Furnas, São Miguel, Azores, Portugal
The most extraordinary cooking technique in the Portuguese world — and one of the most unusual in global gastronomy. On the island of São Miguel in the Azores, the cozido das Furnas is lowered in sealed pots into the volcanic fumaroles (bubbling sulphur vents) at Caldeiras das Furnas and cooked for 6-7 hours by geothermal heat. The temperature in the fumaroles is approximately 95-100°C — just below boiling, perfect for a gentle, sustained braise. The result is the same as cozido à portuguesa (beef, pork, chouriço, morcela, blood sausage, chicken, potato, cabbage, yam, carrot) but with a faint mineral note from the volcanic environment — a flavour that cannot be replicated anywhere else on earth.
The technique requires sealed iron or aluminium pots placed directly into the fumarole holes, covered and weighted to prevent steam from displacing them. The cooking time is fixed by the geothermal temperature — 6-7 hours minimum. The result is extraordinarily tender meats — the long, low-temperature cook converts collagen to gelatin and produces a broth of deep complexity. For service outside the Azores: replicate using a slow cooker at 90°C for 8-10 hours.

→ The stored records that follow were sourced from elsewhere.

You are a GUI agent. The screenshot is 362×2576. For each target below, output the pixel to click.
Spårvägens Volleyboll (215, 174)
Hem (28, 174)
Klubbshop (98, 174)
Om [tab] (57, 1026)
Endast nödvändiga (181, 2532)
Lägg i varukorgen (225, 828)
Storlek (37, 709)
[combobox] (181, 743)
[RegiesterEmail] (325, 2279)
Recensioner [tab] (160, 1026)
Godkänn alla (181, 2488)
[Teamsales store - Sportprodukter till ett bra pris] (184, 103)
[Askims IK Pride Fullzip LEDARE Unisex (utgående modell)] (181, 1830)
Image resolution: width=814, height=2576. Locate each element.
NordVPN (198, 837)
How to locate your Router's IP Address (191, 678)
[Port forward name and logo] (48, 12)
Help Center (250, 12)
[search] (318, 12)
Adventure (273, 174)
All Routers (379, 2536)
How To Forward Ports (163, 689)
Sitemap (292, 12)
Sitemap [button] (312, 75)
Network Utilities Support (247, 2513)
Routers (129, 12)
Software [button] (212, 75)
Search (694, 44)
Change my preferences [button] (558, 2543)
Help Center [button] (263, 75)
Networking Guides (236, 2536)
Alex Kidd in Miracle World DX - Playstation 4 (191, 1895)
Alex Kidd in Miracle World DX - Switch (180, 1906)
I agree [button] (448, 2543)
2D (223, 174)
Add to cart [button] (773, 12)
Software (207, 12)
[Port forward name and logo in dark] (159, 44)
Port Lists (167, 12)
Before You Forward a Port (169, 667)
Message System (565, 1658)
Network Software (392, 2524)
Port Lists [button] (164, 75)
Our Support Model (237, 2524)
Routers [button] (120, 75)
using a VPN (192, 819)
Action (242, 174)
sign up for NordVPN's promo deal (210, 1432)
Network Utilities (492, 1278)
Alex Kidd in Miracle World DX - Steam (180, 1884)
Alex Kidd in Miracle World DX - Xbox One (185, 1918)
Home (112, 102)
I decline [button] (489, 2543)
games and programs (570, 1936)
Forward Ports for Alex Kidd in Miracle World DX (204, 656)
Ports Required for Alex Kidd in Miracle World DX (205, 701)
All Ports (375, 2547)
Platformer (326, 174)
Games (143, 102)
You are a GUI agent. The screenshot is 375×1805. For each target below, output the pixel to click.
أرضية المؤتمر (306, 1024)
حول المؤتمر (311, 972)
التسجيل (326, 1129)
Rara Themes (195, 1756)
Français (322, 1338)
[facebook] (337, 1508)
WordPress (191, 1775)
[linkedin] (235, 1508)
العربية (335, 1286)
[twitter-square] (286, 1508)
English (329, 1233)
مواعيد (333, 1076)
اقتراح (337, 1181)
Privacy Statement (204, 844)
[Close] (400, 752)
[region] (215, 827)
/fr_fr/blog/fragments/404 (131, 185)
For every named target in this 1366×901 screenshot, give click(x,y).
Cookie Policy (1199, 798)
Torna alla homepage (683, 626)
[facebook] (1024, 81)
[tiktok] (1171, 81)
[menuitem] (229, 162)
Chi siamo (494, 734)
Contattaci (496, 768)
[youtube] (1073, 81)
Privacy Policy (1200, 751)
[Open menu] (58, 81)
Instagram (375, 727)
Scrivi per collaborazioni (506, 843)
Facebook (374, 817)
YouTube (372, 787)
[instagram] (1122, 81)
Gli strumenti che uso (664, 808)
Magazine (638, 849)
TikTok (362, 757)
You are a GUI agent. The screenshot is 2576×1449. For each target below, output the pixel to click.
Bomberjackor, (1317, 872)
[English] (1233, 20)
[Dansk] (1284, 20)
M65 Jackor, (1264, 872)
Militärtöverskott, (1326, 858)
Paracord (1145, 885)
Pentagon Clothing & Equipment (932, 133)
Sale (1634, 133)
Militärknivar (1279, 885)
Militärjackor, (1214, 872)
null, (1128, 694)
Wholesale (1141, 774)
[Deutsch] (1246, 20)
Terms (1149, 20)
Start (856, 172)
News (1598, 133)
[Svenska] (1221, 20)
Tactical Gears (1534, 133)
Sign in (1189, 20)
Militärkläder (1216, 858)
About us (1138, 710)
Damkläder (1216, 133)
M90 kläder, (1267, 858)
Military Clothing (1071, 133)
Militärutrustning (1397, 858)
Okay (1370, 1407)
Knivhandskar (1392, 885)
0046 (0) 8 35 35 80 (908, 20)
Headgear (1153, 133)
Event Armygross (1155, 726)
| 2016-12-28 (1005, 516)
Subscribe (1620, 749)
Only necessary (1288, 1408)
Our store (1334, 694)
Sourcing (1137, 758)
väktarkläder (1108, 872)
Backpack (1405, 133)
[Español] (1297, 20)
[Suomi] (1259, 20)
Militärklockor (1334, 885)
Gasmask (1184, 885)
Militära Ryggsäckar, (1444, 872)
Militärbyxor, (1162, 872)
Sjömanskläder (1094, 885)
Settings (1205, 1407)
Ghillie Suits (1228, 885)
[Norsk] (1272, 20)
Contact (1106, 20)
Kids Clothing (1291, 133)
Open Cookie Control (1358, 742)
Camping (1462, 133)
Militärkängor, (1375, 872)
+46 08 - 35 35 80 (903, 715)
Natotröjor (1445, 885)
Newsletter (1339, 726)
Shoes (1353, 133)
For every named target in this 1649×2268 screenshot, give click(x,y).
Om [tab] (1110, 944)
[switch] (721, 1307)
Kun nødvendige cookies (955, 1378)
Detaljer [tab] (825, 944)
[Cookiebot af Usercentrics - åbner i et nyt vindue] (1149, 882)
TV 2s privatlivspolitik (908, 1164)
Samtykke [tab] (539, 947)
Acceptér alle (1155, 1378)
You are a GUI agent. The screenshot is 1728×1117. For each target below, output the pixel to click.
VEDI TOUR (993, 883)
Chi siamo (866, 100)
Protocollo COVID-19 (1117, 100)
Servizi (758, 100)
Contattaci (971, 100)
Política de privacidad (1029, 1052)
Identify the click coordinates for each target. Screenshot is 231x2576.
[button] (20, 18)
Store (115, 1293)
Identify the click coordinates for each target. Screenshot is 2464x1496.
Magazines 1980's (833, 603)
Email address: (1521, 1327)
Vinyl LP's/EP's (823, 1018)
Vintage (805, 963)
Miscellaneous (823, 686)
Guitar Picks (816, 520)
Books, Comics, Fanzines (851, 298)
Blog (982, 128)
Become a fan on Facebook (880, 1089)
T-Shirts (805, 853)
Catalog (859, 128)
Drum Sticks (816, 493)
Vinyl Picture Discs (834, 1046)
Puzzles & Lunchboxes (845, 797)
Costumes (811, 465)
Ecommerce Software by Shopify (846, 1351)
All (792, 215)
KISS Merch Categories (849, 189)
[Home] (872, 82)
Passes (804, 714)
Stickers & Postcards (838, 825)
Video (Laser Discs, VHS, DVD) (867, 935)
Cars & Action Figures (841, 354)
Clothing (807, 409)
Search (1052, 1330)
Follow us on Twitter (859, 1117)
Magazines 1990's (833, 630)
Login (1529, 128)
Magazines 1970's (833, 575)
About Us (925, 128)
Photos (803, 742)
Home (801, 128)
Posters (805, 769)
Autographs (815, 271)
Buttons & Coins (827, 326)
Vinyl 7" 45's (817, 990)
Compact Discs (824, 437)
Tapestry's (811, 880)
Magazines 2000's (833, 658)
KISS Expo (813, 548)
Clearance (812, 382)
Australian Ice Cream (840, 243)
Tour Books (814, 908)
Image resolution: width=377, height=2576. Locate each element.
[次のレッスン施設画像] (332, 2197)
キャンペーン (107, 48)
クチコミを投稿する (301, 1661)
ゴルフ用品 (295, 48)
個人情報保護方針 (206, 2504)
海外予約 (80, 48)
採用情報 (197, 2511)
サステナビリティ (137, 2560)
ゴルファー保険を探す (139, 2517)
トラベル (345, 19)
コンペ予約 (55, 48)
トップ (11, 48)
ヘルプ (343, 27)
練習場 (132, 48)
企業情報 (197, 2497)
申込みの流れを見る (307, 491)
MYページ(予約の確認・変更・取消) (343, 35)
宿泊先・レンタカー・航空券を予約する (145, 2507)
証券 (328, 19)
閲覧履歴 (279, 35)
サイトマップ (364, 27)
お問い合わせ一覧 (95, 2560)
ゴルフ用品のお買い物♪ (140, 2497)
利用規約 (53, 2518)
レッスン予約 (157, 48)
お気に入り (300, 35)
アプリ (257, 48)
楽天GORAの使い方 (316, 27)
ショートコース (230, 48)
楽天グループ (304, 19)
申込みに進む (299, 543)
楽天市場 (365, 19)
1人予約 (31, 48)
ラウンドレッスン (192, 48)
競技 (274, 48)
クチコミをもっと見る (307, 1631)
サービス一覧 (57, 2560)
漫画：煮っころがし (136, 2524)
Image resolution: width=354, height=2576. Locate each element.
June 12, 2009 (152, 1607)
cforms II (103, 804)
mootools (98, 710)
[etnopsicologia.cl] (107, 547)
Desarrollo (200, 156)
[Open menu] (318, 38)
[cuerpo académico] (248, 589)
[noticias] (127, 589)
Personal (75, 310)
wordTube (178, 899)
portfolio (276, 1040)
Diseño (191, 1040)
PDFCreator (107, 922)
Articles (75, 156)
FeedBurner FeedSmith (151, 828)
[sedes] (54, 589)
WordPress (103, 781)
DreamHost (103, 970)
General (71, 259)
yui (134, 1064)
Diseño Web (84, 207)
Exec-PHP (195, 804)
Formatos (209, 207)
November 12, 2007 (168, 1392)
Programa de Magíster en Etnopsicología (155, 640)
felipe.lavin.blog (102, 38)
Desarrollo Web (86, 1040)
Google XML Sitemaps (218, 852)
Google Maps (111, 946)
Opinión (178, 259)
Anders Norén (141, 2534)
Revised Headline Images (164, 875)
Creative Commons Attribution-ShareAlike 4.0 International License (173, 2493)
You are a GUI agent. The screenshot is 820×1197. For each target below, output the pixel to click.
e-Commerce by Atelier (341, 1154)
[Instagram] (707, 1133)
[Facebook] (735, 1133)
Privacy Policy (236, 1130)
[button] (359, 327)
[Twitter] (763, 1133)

The restaurant Tony's at Caldeiras das Furnas has been serving the geothermal cozido since 1959 — they lower the pots each morning at 6am for a 12pm service. For the Azorean context specifically, the local varieties of cabbage (couve crespa), potato, and yam are different from mainland Portuguese varieties and contribute to the regional specificity. Pair with Pico Island wines — Verdelho from the volcanic Pico appellation (one of the world's only UNESCO-protected wine cultures) is the correct wine.
Attempting to replicate the volcanic mineral character artificially — it cannot be done. Using a higher-temperature slow cook — the gentle 95°C is essential.